Edwards eventually had a “gradual penny dropping moment” – when “everybody was talking about their savings and I was like, ‘When were we saving?’ I didn’t know we were doing this. I just thought we were all a hot mess.”
For some younger adults, milestones such as getting on the property ladder or achieving the level of pay desired, can feel painfully out of reach.
“We don’t really have ownership over the traditional life path anymore,” says Edwards. “We don’t do it the way that maybe we thought that we would do it.
“I think that, combined with the rapid availability of non-essential but mostly affordable material things, gives us a sense of ownership, a sense of control. A lot of spending behaviour is treated like it’s frivolous, it’s greedy. But it’s often just a craving for control.”

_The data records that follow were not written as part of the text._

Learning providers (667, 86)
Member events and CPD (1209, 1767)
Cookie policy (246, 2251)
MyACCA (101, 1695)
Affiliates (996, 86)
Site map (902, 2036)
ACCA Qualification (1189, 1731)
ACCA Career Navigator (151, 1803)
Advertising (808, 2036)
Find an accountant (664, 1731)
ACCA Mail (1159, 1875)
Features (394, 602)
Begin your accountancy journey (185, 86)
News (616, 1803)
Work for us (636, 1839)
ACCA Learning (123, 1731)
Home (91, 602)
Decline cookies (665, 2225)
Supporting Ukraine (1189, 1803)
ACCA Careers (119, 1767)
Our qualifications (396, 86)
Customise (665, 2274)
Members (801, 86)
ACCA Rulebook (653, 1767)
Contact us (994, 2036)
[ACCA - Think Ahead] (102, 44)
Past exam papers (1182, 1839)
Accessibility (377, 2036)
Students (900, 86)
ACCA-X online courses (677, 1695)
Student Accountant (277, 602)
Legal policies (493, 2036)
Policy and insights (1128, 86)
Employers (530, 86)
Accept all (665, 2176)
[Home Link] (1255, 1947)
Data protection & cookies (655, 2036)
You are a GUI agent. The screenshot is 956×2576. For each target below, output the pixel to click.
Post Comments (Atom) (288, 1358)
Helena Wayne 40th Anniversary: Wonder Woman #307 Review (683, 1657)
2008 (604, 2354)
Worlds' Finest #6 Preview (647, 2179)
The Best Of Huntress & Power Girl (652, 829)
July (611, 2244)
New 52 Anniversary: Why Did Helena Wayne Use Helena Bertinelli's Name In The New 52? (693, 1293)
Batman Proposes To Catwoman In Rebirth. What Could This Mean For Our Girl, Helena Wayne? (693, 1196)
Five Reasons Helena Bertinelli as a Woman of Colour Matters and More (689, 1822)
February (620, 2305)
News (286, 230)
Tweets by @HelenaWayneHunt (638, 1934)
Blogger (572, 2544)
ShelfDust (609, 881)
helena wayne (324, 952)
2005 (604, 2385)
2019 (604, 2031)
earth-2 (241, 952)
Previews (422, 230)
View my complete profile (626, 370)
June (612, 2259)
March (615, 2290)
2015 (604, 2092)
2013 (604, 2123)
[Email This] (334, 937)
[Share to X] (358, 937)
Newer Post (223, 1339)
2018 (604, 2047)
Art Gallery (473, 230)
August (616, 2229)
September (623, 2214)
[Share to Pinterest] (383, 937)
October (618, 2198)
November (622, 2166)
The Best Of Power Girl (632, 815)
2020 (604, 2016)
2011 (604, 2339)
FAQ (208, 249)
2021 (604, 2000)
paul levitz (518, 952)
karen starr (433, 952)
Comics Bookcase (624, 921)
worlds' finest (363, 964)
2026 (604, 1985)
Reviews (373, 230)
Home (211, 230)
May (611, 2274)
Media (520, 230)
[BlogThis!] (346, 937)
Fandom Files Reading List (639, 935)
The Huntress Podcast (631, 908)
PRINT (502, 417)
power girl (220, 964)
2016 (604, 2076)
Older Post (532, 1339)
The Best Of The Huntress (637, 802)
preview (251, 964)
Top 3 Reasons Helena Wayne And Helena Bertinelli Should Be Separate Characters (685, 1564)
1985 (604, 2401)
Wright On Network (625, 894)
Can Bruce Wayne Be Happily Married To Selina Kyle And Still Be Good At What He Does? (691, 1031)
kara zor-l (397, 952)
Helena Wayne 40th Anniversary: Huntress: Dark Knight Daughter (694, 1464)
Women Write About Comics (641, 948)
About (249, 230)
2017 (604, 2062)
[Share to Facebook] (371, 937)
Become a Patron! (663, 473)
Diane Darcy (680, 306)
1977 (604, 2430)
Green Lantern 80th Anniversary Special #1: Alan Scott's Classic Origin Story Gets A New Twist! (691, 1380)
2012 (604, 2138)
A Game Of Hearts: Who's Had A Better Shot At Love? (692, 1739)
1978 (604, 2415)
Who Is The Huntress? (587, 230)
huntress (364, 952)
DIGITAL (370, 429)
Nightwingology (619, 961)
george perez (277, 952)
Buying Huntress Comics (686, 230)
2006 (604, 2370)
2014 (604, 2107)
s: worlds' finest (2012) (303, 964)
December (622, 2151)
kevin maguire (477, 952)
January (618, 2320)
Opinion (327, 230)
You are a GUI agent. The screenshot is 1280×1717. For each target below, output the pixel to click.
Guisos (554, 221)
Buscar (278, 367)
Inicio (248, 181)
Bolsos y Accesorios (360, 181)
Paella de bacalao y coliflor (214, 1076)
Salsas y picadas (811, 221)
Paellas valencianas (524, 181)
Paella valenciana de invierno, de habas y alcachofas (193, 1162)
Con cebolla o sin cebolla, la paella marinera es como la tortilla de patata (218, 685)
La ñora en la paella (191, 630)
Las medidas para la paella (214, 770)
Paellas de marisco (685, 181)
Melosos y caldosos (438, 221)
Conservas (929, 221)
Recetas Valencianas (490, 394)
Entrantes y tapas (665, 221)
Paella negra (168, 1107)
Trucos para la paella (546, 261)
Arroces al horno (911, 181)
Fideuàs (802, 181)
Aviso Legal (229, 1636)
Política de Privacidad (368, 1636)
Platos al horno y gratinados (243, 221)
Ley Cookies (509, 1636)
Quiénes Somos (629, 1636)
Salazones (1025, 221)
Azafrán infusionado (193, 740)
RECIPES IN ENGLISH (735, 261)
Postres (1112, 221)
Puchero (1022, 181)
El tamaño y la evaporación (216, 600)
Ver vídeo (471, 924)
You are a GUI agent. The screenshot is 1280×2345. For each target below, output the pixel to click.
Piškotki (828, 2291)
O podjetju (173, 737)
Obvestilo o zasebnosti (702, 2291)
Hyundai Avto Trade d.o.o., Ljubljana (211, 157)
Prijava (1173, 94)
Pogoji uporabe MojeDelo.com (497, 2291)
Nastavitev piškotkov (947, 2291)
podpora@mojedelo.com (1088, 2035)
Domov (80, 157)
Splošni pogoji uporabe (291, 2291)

Short-term debt and ‘buy now, pay later’ options “are really all adding to that”, she adds.
The lack of feeling connected to the future can bring about “this sort of ‘doom spending’ almost, because it feels like there’s no point”.
But, Edwards cautions: “That good feeling that you are buying, while it is real, it’s temporary.”
In the book, Edwards explores ways people could go about “reclaiming” their financial decisions.
“It’s often about learning to spend money on your own terms. Rather than stopping doing the spending at all, you can still do that, but on things that actually matter to you and in a way that leaves a little bit there for the future as well,” she suggests.
She highlights that “the distance between seeing something and owning it is incredibly short now” – and when shopping online: “You’ve got all this infrastructure that means you can just tap, tap, tap and you’ve checked out without even seeing your bank card, let alone your cash.”
Edwards, who grew up in the UK but now lives in Australia, also explains a key spending rule.
“A lot of people use the ‘wait 24 hours before you buy something’ rule. I personally like to flip it and actually tell yourself that you CAN buy it tomorrow. Because what that does is trick your brain into thinking that you’re going to be able to buy it. But then when tomorrow rolls around, your emotions around that have self-neutralised.
“And the heightened state isn’t quite as urgent anymore, you’ve realised that life will probably go on – and maybe actually you’d rather save that money for that wedding you’re going to, or that thing you want to do with your friends and family.”
Focusing on long-term goals – and being open about them with others – can also help.
“The big taboo of money has been a problem for a long time,” says Edwards. “When you know more about yourself and your finances, and why you do the things you do, you’re in a better place to have conversations with friends and family.”
Keeping visual cues for savings goals, such as a photo of a destination if you’re trying to build a holiday fund, may help people stay focused.
Recognising when you are trying to avoid reality is also key. “Where you’re just going, ‘I’ll deal with it later, I’ll deal with it later’ – and then you’re left in January with this big gap between your last payday and a much bigger credit card bill than you’re used to,” says Edwards. “Any point when you are avoiding, or going against what you know to be the best thing for you, is important to look at – at this time of year especially.”
Starting small can also help with growing financial confidence.
“The first thing you’ll notice is that there’s less urgency and less of that heightened emotion there, because you’re doing something that’s actually achievable,” says Edwards. “You’re not setting yourself up for self-sabotage.
“But when you do that over and over again, you’re building up the habit and building up self-efficacy in terms of your commitment to your finances, so when you get to the end of the month and you’ve done something every single week, then you can start to increase that a little bit.”